### Questions to answer
(A) According to the text on mobile robot energy use, which functions consume the most energy?
(B) Continue the text on mobile robot energy use from its final sentence.

Computation, sensing, and communication are the most energy-intensive functions(propulsion and control are not).

Drive energy represents only a small fraction of the total energy consumed. Based on this, ways to improve the maximum reach of the robot, increase the speed of the robot, or extend the duty cycle (the ratio of driving time to total mission time) were identified.

So far, several ways to actuate mobile robots have been developed, i.e., mechanical, electrical, hydraulic, or pneumatic. In each case described, the control and detection systems need electricity. In the case of hydraulic and pneumatic systems, servo valves are electrically controlled to achieve fluid flow to the actuator from a pressure tank and to release pressure from the actuator’s other end to enable motion. In the case of electrical drive, the control of current and voltage applied to the motor windings provides ways of controlling speed, acceleration, and torque produced by such actuators.

### Entries provided
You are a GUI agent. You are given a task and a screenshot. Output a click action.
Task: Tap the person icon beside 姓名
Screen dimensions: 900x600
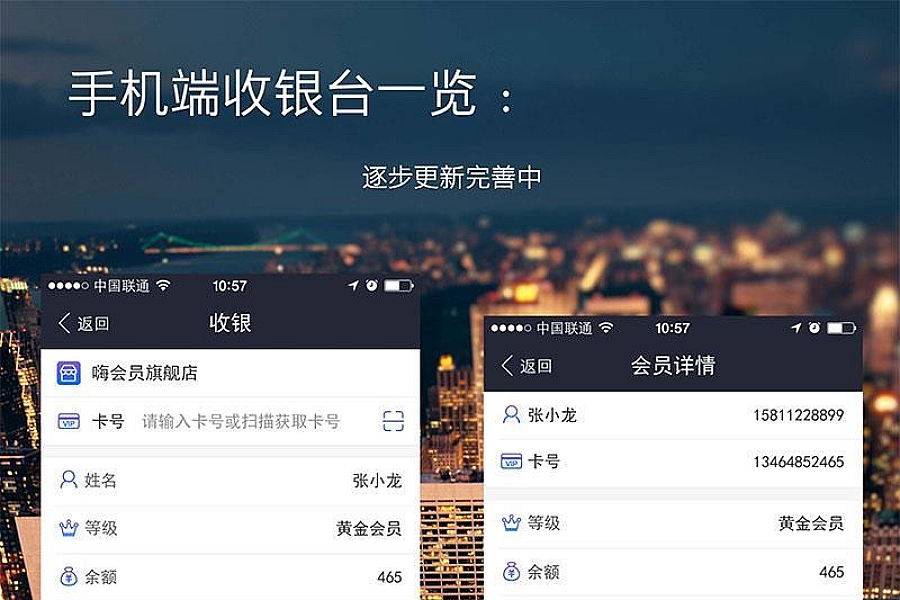click(x=68, y=479)
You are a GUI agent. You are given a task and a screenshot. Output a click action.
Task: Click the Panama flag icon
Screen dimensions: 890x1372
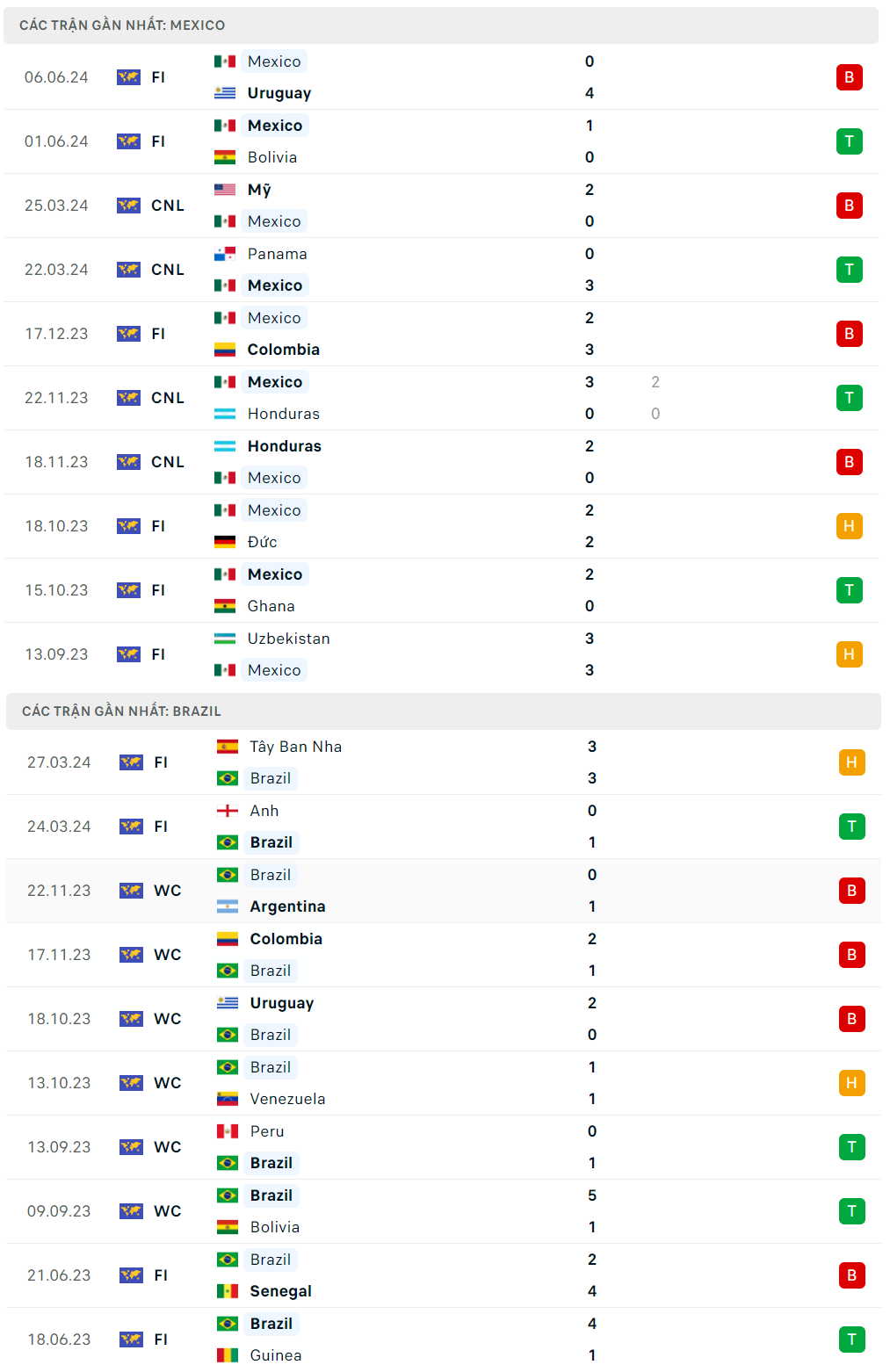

### Written responses
(A) Computation, sensing, and communication.

(B)
This implies a need for electrical supply in any modern robotic system configuration. In a purely electrically actuated robot, the same supply can be used for the actuation system and control system; however, care must be taken to ensure the power rail for the control and sensors is free from interference from the noisy motor drivers. This effect can be provided, for example, by using an additional power source for the control and detection system.

The proposed division of sources by the way they generate and store energy includes the following functional categories:
  • Energy storage—including batteries, capacitors, and super capacitors;
  • Energy generation—including classical electromagnetic generators, fuel cells, and solar cells;
  • Energy harvesting—including electrochemical, wireless, thermoelectric, photovoltaic and nano-generators.